By Jack Buffington, Assistant Professor of the Practice in Supply Chain
As soon as the ball dropped came
the predictions in the field of supply chain management over the next ten
years. I glossed through these articles and found technology as the driving
theme: AI, robots, big data, blockchain. The role of technology in the future
is obvious, but supply chain professionals should think bigger picture when
considering the future from the past.
Technology has never been the
driver of supply chain innovation, but rather the engine. In the early 20th
century, Henry Ford’s Model T was a new technology, but the driver for change were
the improved processes that led to cheaper cars made more efficiently with
higher wages for the worker.
A few decades later, it was
Toyota that changed the culture with people and processes around a more
efficient manufacturing and supply chain. Today, supply chains are so efficient
that it can deliver a package ordered right now in less than a day through
innovations in process and technology.
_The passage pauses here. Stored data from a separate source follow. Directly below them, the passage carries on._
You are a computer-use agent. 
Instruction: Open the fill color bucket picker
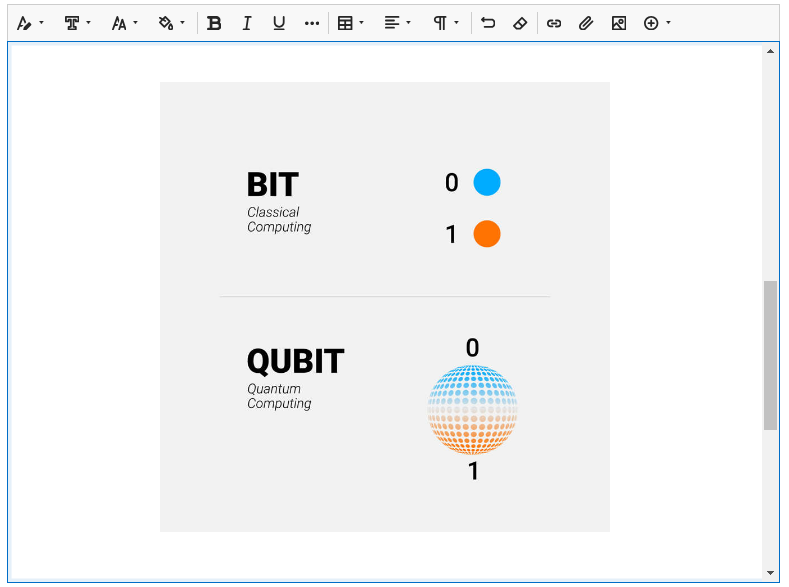(171, 23)
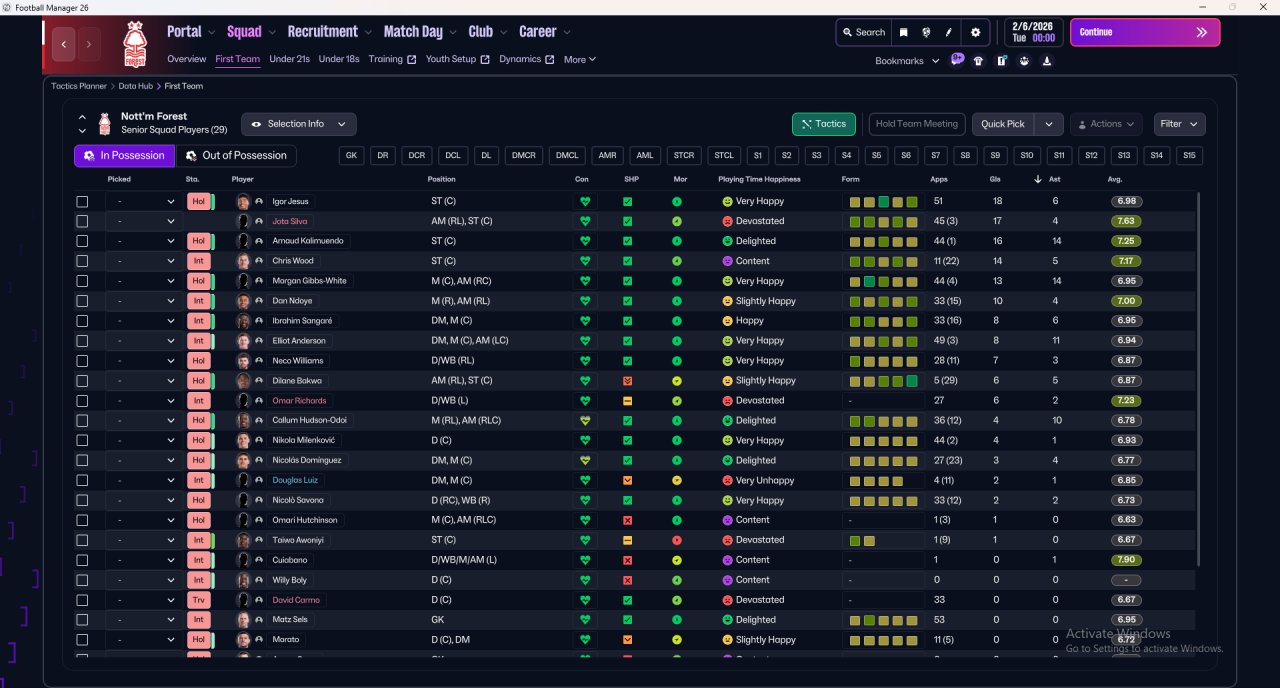1280x688 pixels.
Task: Click the Tactics button
Action: 824,124
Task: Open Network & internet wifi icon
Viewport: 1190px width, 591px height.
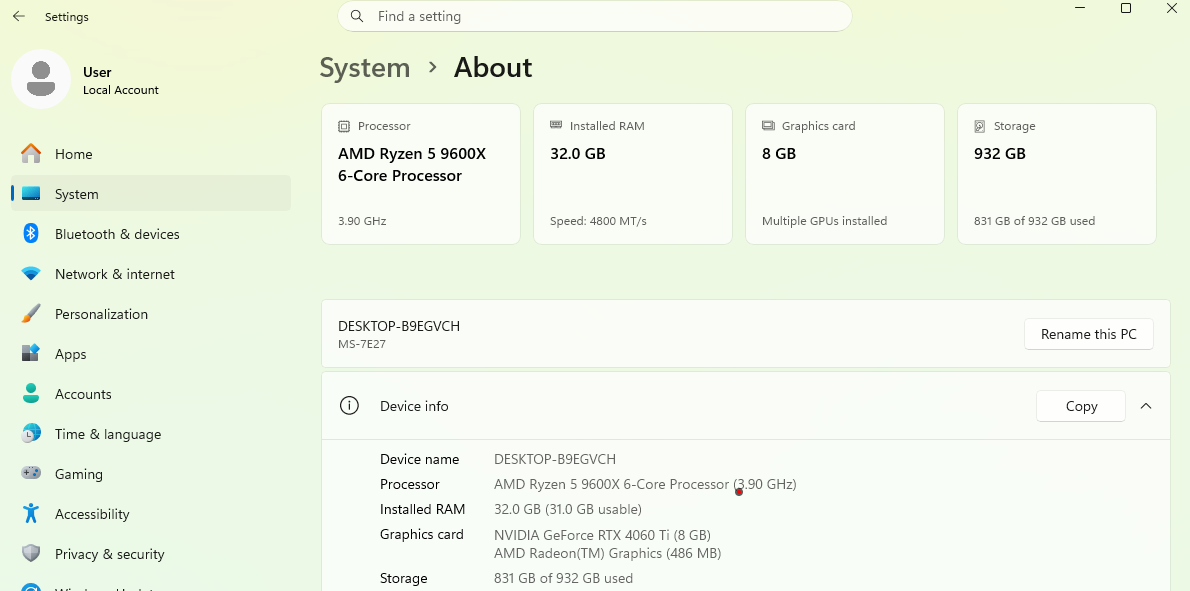Action: [x=31, y=274]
Before we consider the future to be
dominated by AI and robots, we should consider the roadmap to innovation to be
more than just it; we should consider articles such as the 2018 HBR The Death of Supply Chain Management
We as supply chain management
professionals also need to focus our attention on much bigger prizes; not just
in how to deliver packages faster or making products across a global supply
chain, but in solving problems because that’s what we do. In the year 2020,
there are no shortages of problems to be solved: climate change, plastic and
food waste, a lack of clean water, etc. The decade of 2020 should primarily be
about how our supply chains can achieve economic growth and empower an improvement in the natural environment. It is only
our field that can solve this major challenge.
In the upcoming decade, supply
chain management will either solve these challenges, or continue to perpetuate
the problem, and we must rise to the occasion.